Sistema venoso lateral - estende-se na face lateral da coxa e perna, representando o remanescente embrionário da veia marginal lateral.

Veia femoral - ao invés de veia femoral superficial.

Veia intergemelar - veia que corre entre os ventres gastrocnêmios, profundamente à veia safena parva.

Veias perfurantes paratibiais - conectam a veia safena magna ou tributárias às veias tibiais posteriores, correspondendo às perfurantes de Sherman.

Veias perfurantes tibiais posteriores - conectam a veia safena magna acessória posterior às veias tibiais posteriores, correspondendo às perfurantes de Cockett.

Veias perfurantes anteriores da perna - conectam a veia safena magna acessória anterior às veias tibiais anteriores.

Veias perfurantes laterais da perna - conectam veias do sistema venoso lateral às veias fibulares.

Veias perfurantes gastrocnêmias mediais, laterais e intergemelares.

Veias perfurantes do canal femoral - correspondem à perfurante de Dodd.

Veias perfurantes posteromediais e posterolaterais da coxa.

Bibliografia:

1. Quantitative segmental evaluation of venous valvular reflux with duplex ultrasound scanning.

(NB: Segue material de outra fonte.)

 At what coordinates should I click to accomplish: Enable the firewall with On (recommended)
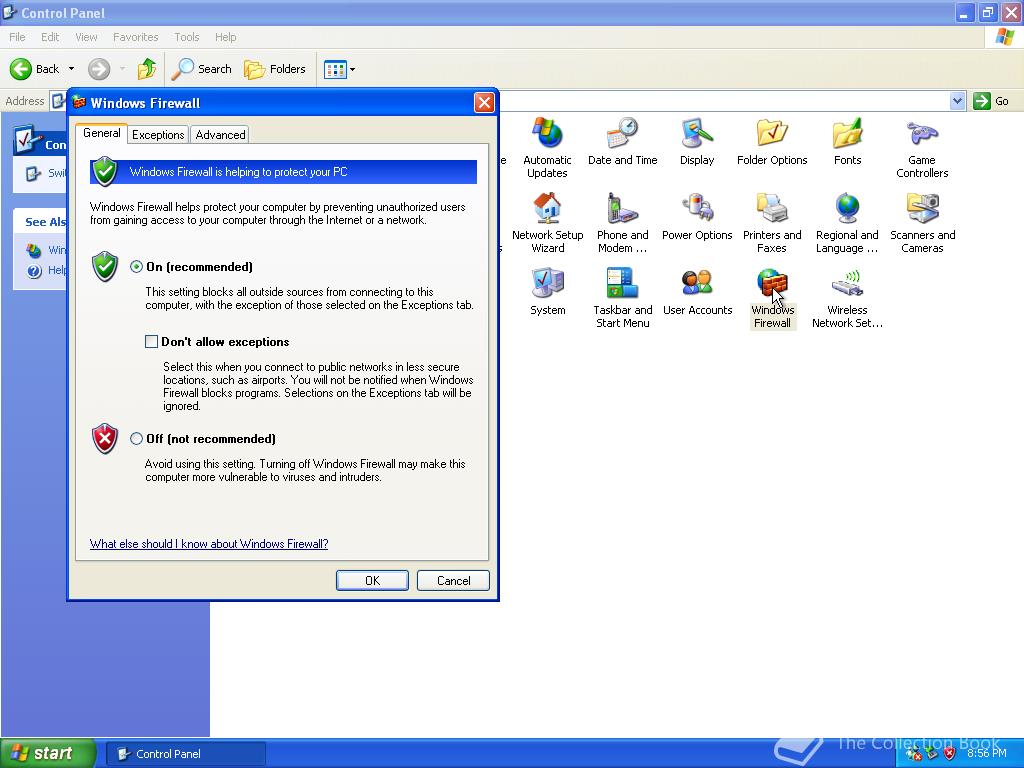(x=136, y=267)
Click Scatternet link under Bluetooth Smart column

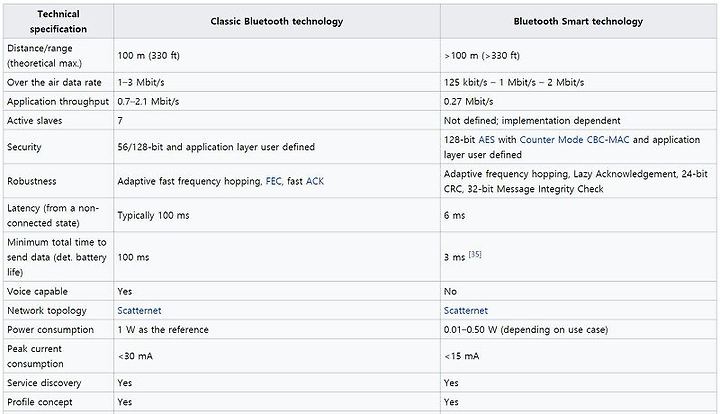tap(466, 311)
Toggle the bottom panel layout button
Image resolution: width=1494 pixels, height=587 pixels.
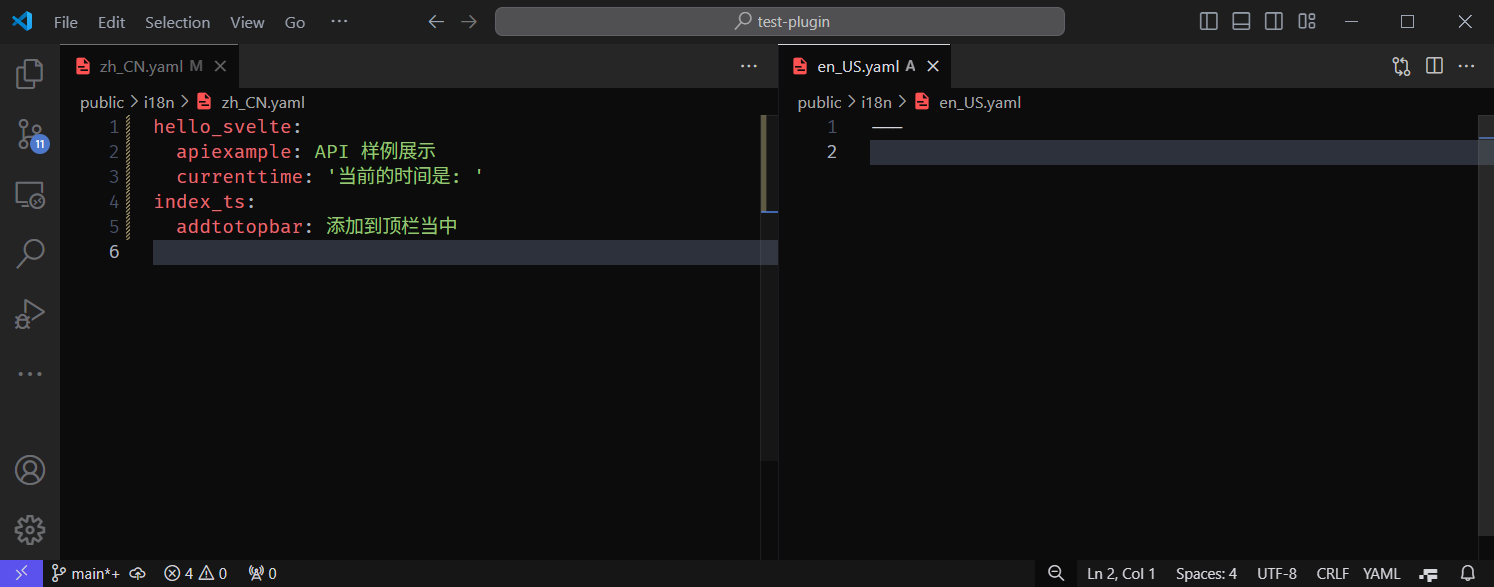pyautogui.click(x=1241, y=22)
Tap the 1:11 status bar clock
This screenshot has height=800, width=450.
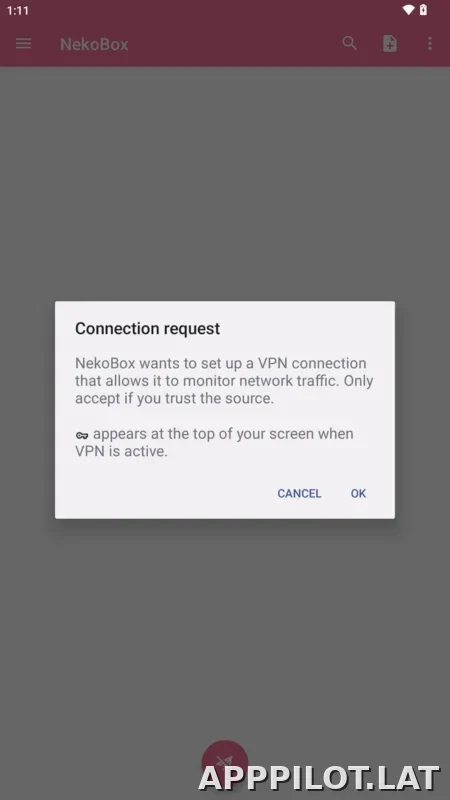pyautogui.click(x=18, y=10)
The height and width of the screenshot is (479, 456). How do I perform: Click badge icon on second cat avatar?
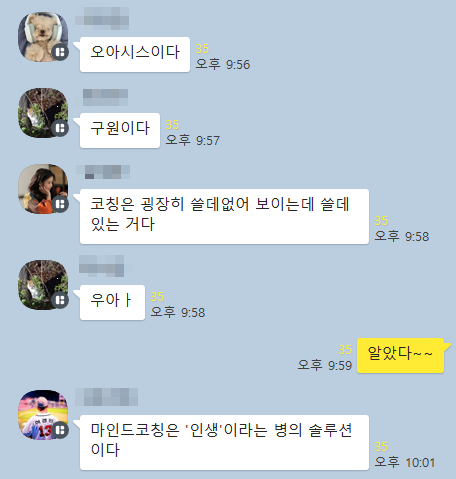[x=60, y=300]
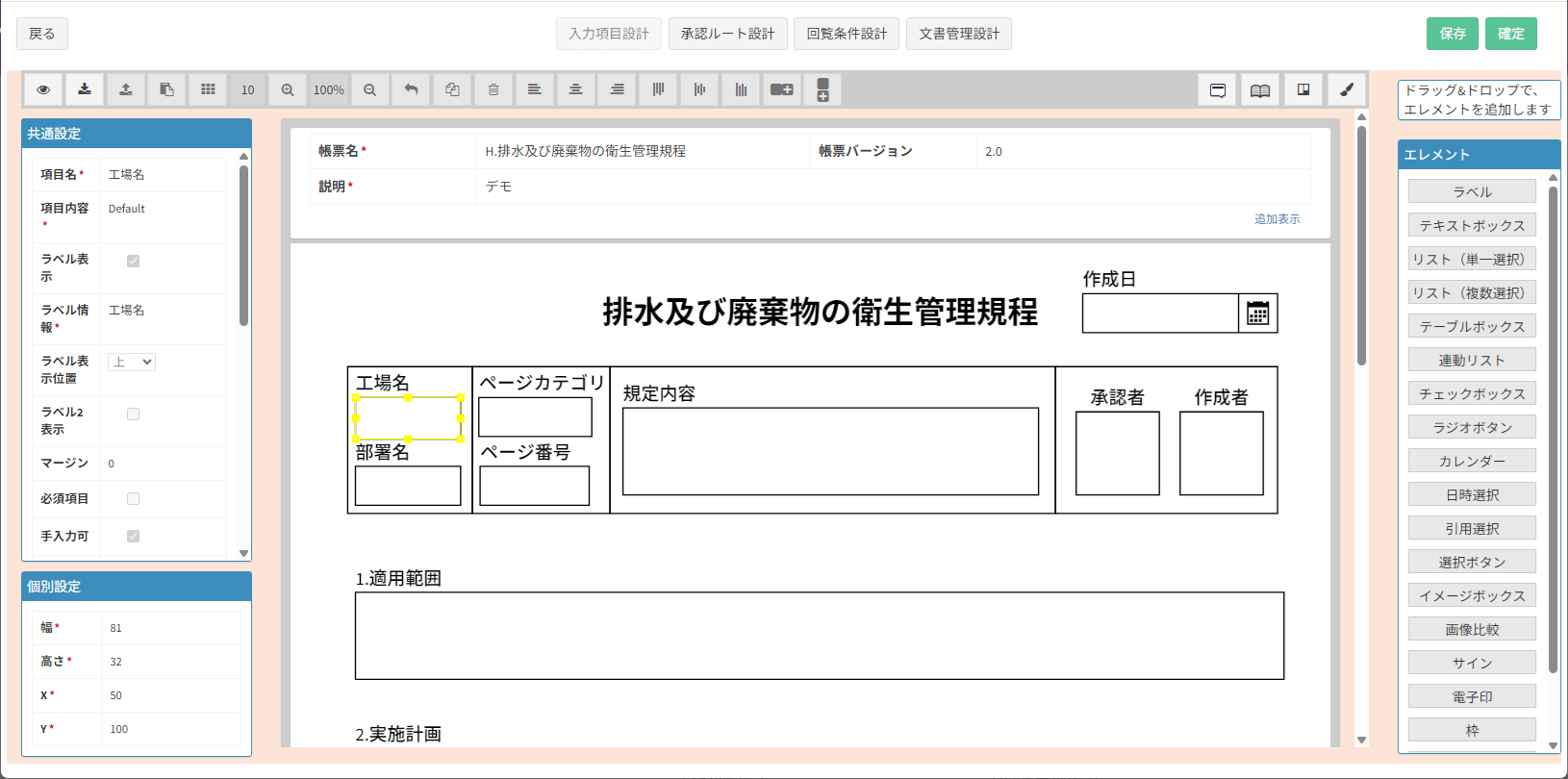This screenshot has width=1568, height=779.
Task: Click the trash delete icon
Action: point(493,89)
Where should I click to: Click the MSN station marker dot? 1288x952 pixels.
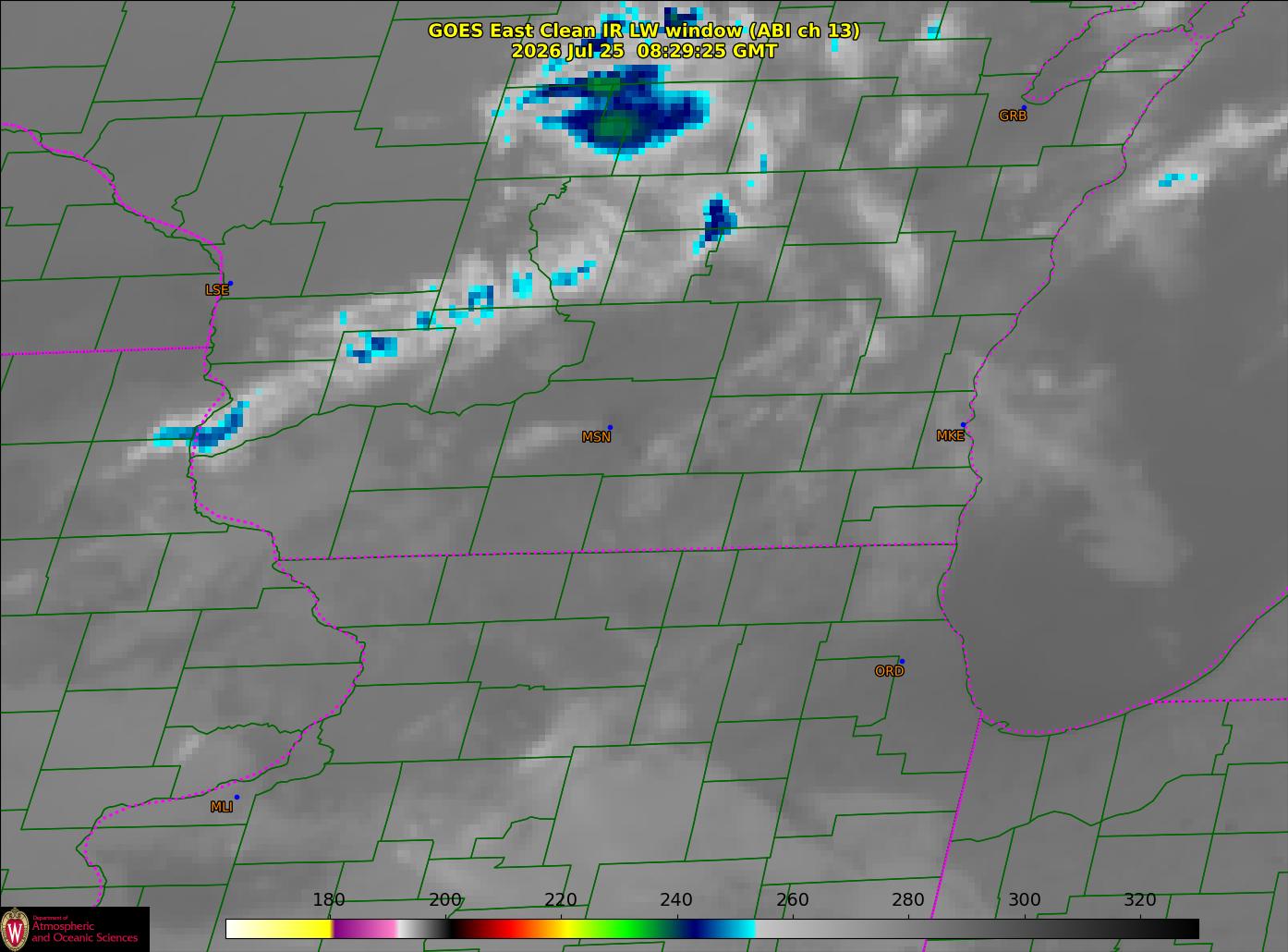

Van Bemellen et al J Vasc Surg 1989; 10:425-31.
2. The mechanism of venous valve closure. Van Bemellen et al 1990; 125:617-9.
3. Definitoin of the venous reflux in lower extremity veins. Labropoulos et al J Vasc Surg  2003;38:793-8.
4. Nomenclature of the veins of the lower limbs: An international interdisciplinary consensus statement. Caggiati et al J Vasc Surgery 2002; 36:416-22.
5. Nomenclature of the veins of the lower limbs: Extensions, refinements, and clinical application. Caggiati et al J Vasc Surgery 2005; 41:719-24.